Task goal
Starting at the line with "Task: Click the Contact sales button" and stopping at the final line, retype the data below exactly; do not carry over any pictures.

[Dataset entries]
────────────────────────────────────────

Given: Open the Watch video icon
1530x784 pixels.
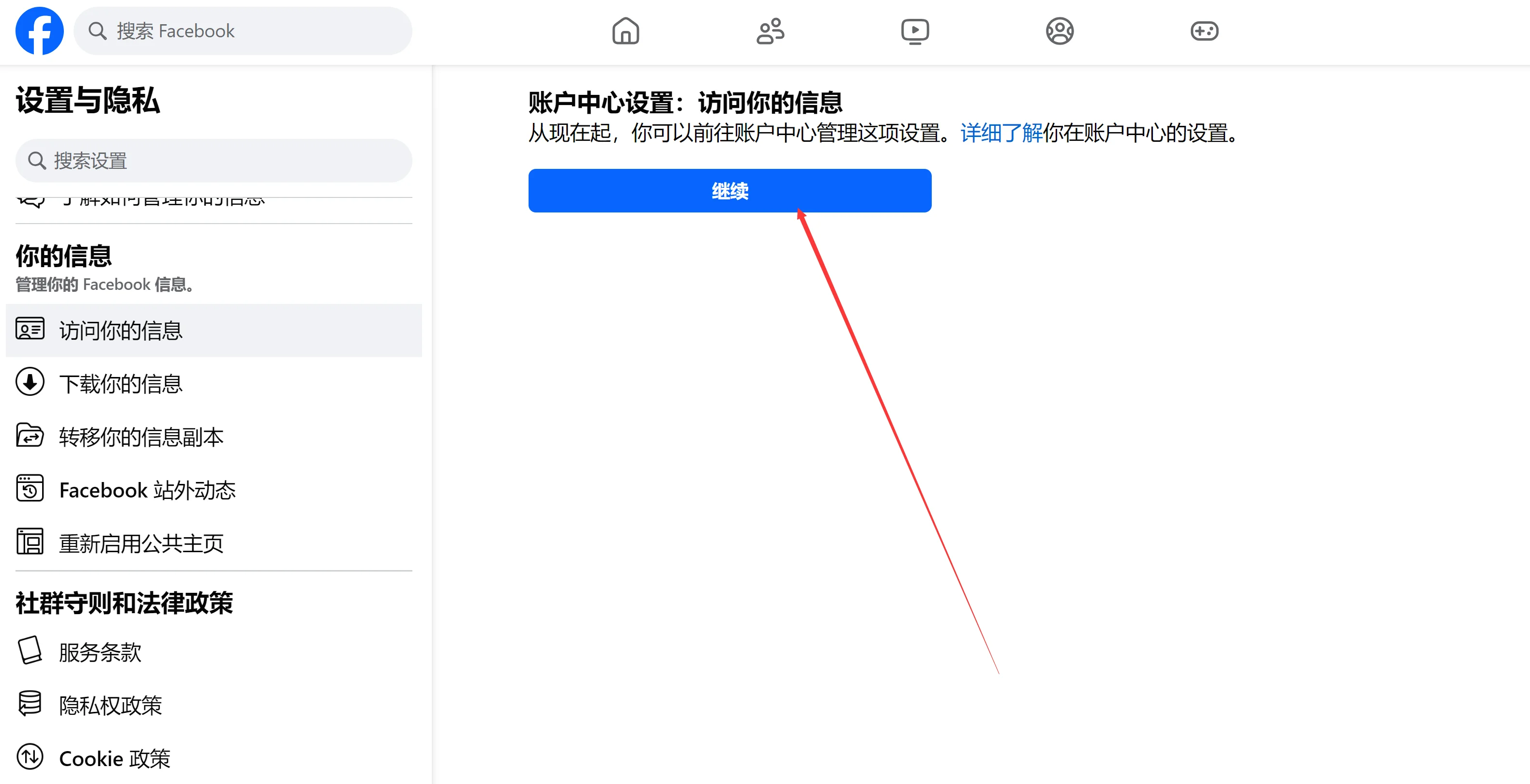Looking at the screenshot, I should (x=915, y=31).
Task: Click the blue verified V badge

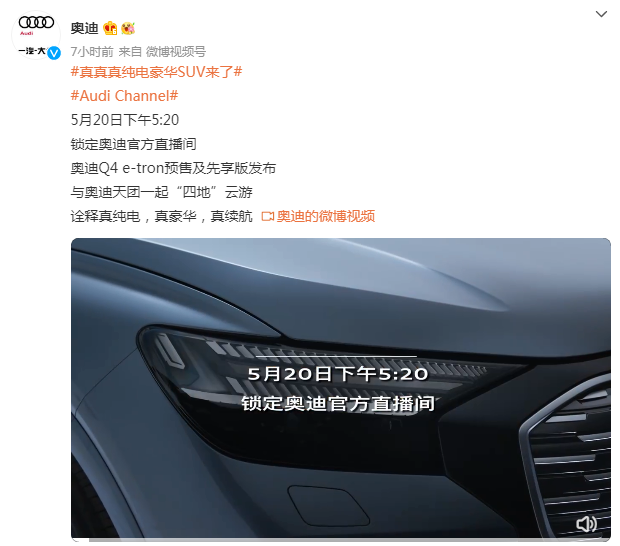Action: 54,53
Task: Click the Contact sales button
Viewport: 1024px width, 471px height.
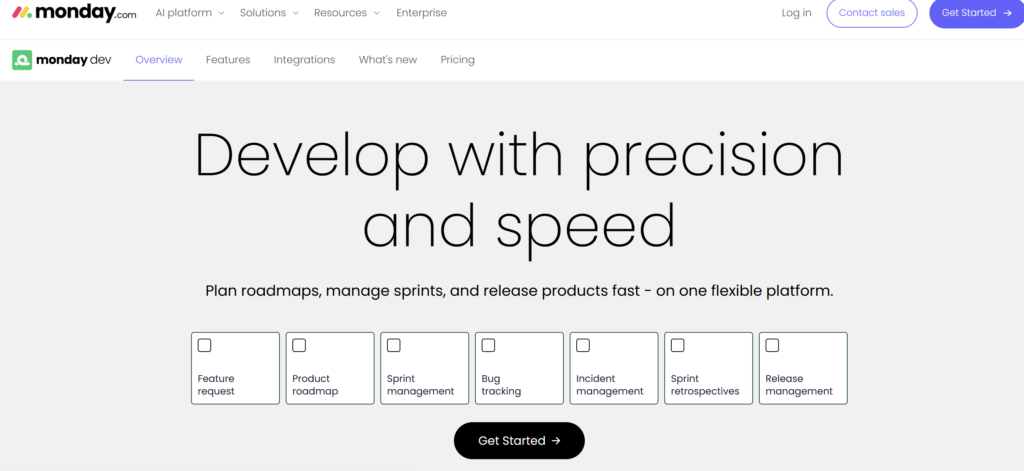Action: tap(872, 13)
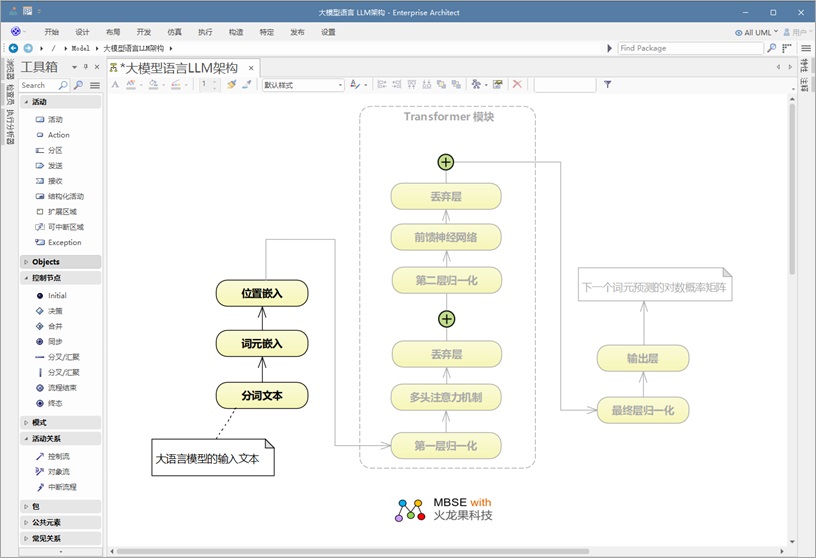Click the toolbox search magnifier icon

click(64, 86)
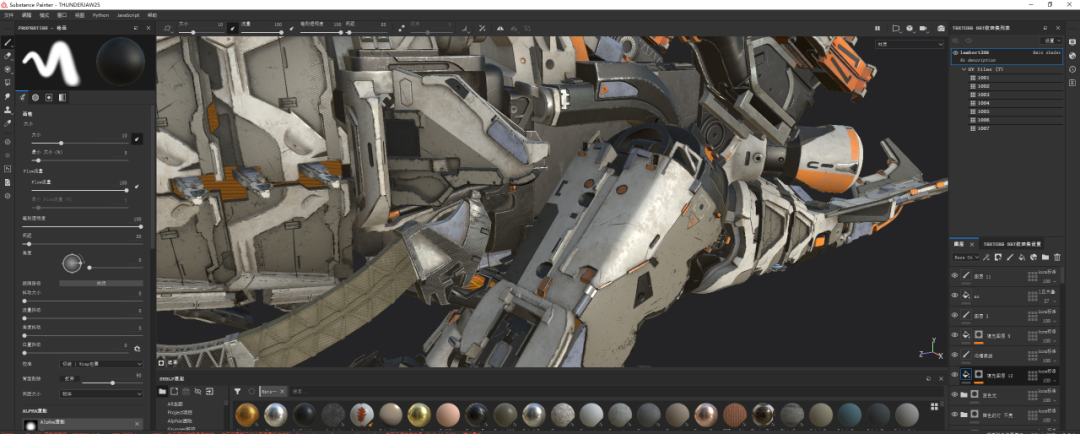Screen dimensions: 1080x434
Task: Select the Paint brush tool in left toolbar
Action: click(8, 43)
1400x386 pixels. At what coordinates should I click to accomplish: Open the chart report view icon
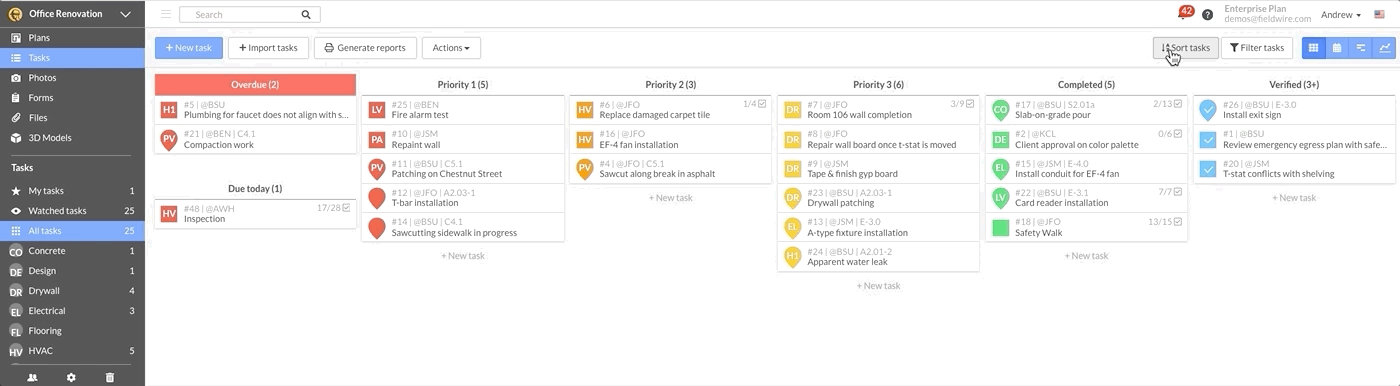click(x=1385, y=48)
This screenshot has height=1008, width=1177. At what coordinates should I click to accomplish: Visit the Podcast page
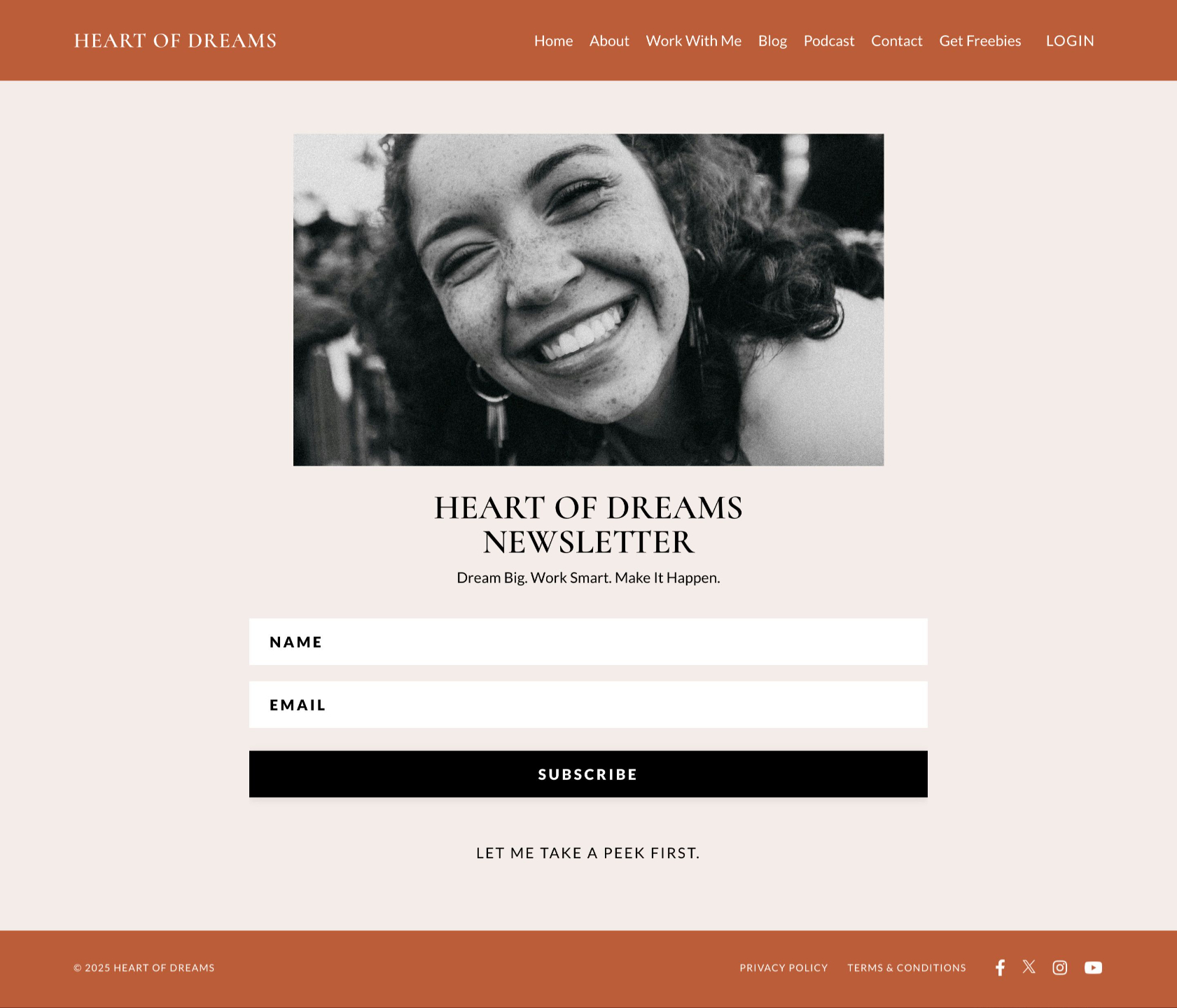pos(829,41)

────────────────────────────────────────

Reply
Task: Click the Contact sales button
Viewport: 1024px width, 471px height.
Action: tap(872, 13)
Click the toolbox search magnifier icon

click(64, 86)
Screen dimensions: 1080x434
Task: Select the Paint brush tool in left toolbar
Action: click(8, 43)
1400x386 pixels. At what coordinates should I click to accomplish: Open the chart report view icon
click(x=1385, y=48)
This screenshot has height=1008, width=1177. At what coordinates should I click to accomplish: Visit the Podcast page
pos(829,41)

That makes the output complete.